There is no doubt that before they were exposed to examples of European cartography the native peoples of north America made maps. After contact they continued to do so for any of four indigenous purposes: to express cosmological ideas; to record migrations, battles and other events; to brief war parties; and to leave as directions for others. John Smith described how in 1607 Powhatan Indians of Virginia used meal and corn to construct three concentric circles about a fire to represent their country, the coastline and the edge of the supposedly circular world and how they placed a pile of sticks between the coastline and the edge of the world to depict the country from which he had come (Fig. 1) [8]


A reconstruction of a model of the world made on the ground by Powhatan Indians



A reconstruction of a 'map' on skin of the locations of the former, current and after-life habitats of the Deleware Indians in 1762.


In 1762 a Delaware Indian preacher used as a visual aid a map drawn on deer skin, of which he made copies for trade, thus making him one of North America's earliest native commercial cartographers (Fig. 2). [9] It consisted of two concentric squares, the outer of which enclosed the land and the inner the habitat of Indians in their after life. The area between the two squares was further divided into the habitat of the Indians in this life and their former habitat, which had been lost to the whites. Opposite corners of the inner square represented a former avenue to after life, access to which had been closed by the whites, and a newly opened but dangerous alternative. Less cosmological and less abstract than either of these are certain of the birch bark scrolls of the Southern Ojibway of Minnesota whose religion, the Mide, they believe came to them when they lived on or near the Atlantic coast.

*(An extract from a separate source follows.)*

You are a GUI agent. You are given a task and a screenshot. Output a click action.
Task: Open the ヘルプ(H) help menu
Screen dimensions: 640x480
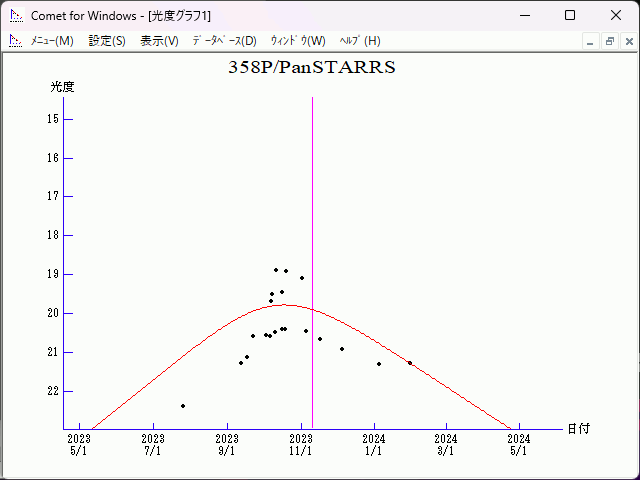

Some of their scrolls record the migration of their religion. [10] All of these are vague towards the right (east) in their representation of the area of origin and early migration but towards the left (west), where they depict the later and more clearly recollected migrations, topographic detail becomes increasingly recognizable, especially for the area between the head of Lake Superior and Leech Lake, Minnesota (Figs. 3a and b).


Drawing of Red Sky's migration chart. The original birchbark scroll (103' lomg and in 6 sections) was collected at Shoal Lake, Ontario, in 1966 and is now in the Glenbow-Alberta Institute, Calgary. (Reproduction from Dewdney (1975) fig. 47).
From 'The Sacred Scrolls of the Southern Ojibway' (c. Univ. of Toronto Press 1975)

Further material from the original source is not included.